Esta toada continuou com a banda a pegar numa New Dorp. New York, canção original de SBTRKT (na qual Koenig participa) e transformá-la num monumento em que este deixa de ser o tipo com cara de menino que faz uns acordes porreiros que soam a cosmopolitismo sónico pós-contemporâneo e passa a ser um gajo que perfaz uma das partes de uma dupla de saxofones que catapulta esta interpretação para a memória do festival, sem esquecer uma notável execução por parte da secção de ritmo e de um pedal de wah-wah que são as outras paredes de sustentação sonoras desta coisada. Um momento memorável, a que até David Axelrod, Fela Kuti e Isaac Hayes dariam o seu assentimento.
E dos velhos tempos, mais nada? Tudo, que bastou a energia dos primeiros acordes de A-Punk para se levantarem os pés do chão e um coro de vozes anfiteatro acima e abaixo.
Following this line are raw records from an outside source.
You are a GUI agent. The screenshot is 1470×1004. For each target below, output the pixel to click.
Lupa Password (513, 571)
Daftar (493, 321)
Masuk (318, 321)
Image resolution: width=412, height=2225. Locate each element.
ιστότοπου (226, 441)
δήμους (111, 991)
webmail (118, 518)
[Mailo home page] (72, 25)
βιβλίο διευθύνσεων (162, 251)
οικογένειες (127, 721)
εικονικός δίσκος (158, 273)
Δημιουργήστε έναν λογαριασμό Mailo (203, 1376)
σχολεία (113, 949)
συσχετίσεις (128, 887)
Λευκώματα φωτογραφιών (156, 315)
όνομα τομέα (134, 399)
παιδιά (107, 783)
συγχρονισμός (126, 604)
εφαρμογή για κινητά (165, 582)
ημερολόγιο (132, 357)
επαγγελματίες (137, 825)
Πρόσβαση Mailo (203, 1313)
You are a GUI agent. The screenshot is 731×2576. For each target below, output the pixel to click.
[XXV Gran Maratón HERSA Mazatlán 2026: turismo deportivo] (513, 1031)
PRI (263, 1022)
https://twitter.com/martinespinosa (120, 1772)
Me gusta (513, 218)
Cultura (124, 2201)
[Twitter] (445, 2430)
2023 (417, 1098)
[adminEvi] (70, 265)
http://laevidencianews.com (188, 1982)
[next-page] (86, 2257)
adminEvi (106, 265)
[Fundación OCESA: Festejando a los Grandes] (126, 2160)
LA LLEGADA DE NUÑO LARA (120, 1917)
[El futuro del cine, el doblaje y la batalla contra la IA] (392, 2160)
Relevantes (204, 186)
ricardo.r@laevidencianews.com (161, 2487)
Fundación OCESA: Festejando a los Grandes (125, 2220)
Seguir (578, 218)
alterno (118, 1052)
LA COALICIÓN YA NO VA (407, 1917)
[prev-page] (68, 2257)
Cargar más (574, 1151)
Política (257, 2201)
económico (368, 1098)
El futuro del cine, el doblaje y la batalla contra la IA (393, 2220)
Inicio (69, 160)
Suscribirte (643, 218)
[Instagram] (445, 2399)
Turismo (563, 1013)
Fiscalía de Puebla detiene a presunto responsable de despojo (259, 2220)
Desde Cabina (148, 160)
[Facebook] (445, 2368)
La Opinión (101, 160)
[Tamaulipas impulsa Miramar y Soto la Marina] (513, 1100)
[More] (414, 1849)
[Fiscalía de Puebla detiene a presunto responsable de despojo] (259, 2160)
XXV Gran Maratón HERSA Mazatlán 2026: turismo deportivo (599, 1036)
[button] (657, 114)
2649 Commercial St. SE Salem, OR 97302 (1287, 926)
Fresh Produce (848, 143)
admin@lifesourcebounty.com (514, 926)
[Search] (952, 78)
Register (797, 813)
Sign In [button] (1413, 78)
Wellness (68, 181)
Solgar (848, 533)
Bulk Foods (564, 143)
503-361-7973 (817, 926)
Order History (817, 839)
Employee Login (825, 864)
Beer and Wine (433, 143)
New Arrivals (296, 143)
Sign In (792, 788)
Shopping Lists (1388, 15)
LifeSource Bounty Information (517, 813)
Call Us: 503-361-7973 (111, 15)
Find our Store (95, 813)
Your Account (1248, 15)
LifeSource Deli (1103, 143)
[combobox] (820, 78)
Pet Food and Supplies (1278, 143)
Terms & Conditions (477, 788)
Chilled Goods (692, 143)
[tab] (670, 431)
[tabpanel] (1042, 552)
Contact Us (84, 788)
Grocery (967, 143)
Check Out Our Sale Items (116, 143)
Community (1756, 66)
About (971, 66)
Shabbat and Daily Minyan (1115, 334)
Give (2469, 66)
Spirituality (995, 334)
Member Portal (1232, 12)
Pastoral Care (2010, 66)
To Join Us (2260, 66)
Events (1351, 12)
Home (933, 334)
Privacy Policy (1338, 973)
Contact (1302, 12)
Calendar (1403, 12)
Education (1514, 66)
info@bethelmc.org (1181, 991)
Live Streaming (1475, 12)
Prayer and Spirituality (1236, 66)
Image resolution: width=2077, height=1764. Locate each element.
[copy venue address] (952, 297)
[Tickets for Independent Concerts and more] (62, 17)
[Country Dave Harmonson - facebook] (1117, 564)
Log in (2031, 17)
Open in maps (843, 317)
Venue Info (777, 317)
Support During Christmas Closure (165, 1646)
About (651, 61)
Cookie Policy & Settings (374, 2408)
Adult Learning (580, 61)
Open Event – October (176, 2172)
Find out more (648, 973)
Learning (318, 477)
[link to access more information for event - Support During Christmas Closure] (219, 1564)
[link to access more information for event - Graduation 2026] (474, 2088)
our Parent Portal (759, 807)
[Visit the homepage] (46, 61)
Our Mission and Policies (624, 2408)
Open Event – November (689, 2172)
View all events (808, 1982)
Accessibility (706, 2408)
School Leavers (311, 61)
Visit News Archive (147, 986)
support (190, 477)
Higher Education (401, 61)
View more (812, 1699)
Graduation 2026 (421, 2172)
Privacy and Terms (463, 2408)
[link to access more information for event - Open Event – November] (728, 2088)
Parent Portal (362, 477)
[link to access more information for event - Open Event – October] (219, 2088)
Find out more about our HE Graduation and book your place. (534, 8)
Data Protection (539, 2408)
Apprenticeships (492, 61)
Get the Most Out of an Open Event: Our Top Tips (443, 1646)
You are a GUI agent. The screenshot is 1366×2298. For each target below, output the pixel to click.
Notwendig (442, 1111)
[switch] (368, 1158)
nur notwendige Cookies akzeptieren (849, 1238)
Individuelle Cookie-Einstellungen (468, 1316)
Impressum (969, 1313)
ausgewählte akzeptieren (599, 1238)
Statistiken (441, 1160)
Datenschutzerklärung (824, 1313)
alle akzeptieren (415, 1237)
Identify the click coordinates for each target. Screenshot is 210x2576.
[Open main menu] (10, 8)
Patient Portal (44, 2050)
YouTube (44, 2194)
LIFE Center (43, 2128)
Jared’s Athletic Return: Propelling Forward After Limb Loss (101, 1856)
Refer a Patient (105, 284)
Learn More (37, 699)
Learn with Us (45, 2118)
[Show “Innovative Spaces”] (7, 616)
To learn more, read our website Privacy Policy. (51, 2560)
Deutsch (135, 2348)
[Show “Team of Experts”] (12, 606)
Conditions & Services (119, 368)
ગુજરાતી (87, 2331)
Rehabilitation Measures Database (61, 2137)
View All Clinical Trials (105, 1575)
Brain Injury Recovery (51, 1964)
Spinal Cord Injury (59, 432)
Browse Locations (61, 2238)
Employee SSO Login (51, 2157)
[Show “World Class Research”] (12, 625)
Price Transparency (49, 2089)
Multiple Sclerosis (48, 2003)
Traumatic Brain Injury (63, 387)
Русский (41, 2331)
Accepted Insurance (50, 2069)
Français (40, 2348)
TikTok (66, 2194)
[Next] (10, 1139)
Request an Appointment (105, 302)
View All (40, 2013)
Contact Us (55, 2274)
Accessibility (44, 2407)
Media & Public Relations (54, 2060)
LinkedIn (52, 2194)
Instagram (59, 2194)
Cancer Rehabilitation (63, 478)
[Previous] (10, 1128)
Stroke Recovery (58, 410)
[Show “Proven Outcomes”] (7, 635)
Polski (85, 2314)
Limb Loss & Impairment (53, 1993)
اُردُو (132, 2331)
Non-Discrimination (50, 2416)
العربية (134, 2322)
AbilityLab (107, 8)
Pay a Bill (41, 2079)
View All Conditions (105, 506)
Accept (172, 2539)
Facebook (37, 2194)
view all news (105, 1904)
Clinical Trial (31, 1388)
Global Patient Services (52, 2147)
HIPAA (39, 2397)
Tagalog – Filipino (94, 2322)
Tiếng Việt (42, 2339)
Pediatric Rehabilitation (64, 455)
Do baú das recordações saiu também Oxford Comma (tipo de vírgula que, recorde-se, não se usa no português), mais um exemplo do humor e da curiosidade intelectual da banda (ou não fossem todos antigos alunos da Universidade de Columbia, no seu tempo um bastião de saber) que são a sua marca registada desde o primeiro minuto.
A viagem pela mundividência sónica dos Vampire Weekend terminou com Hope, uma grande canção do seu cancioneiro mais recente. Com direito a um último elogio a Coura e a um pedido da banda ao público para acompanhar o refrão de uma canção que é praticamente um lamento sobre a polarização política exasperante a que se assiste, foi mais um auge num concerto cheio deles e teve um final condizente, com cada um dos músicos a sair pelo meio do palco enquanto a música se ia apagando, mas não a esperança (que não era por um encore). Ponto extremamente a favor dos Vampire Weekend: dizerem o que têm a dizer com toda a categoria, sem necessidade de proselitismos nem evangelizações políticas – isso fica no âmago dos membros do grupo e a interpretação da mensagem a cargo de quem ouve.
Com tudo isto ficámos com mais um dos concertos do festival (e do ano) no saco. Faltou muita coisa? Faltou, mas é o preço a pagar por uma obra que se transfigurou ao longo dos anos. Gostaríamos de ter testemunhado canções como Giving Up The Gun ou Cape Cod Kwassa Kwassa, mas, perante a qualidade da interpretação (arranjos incluídos) do que se viu, longa vida aos Vampire Weekend, cromo que estava em falta na caderneta de Coura. Que voltem sempre, com ou sem vírgulas.